» DATA
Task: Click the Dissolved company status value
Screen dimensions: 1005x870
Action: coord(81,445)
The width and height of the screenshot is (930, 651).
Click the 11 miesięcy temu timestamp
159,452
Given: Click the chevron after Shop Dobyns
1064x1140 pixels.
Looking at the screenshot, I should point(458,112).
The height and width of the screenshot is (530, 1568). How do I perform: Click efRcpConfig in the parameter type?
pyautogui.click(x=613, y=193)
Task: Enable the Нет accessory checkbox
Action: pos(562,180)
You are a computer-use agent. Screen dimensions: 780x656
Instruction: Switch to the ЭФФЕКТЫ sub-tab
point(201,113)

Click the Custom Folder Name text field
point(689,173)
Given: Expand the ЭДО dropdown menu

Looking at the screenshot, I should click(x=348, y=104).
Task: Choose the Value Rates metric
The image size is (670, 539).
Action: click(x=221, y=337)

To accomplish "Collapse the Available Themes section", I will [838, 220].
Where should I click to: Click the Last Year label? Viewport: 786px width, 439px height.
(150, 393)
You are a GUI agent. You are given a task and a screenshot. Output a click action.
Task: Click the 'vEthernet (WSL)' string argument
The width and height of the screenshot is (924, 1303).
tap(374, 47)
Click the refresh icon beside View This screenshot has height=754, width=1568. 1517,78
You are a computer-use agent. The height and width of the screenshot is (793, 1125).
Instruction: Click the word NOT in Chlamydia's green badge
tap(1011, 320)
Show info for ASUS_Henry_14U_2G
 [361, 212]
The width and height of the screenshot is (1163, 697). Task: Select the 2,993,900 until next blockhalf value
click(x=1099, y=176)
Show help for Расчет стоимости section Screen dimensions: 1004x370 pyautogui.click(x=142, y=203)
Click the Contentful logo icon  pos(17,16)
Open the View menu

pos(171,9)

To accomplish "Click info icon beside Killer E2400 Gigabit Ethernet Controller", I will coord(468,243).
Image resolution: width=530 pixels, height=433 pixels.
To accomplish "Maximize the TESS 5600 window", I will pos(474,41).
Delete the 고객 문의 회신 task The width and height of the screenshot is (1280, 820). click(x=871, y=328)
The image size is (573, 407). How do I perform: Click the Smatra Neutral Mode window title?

» TRY IT
Read the material above and copy out each line holding "computer".

» EXERCISE RESPONSE
You are a computer-use agent. Screen dimensions: 780x656
You are a computer-use agent. The height and width of the screenshot is (793, 1125).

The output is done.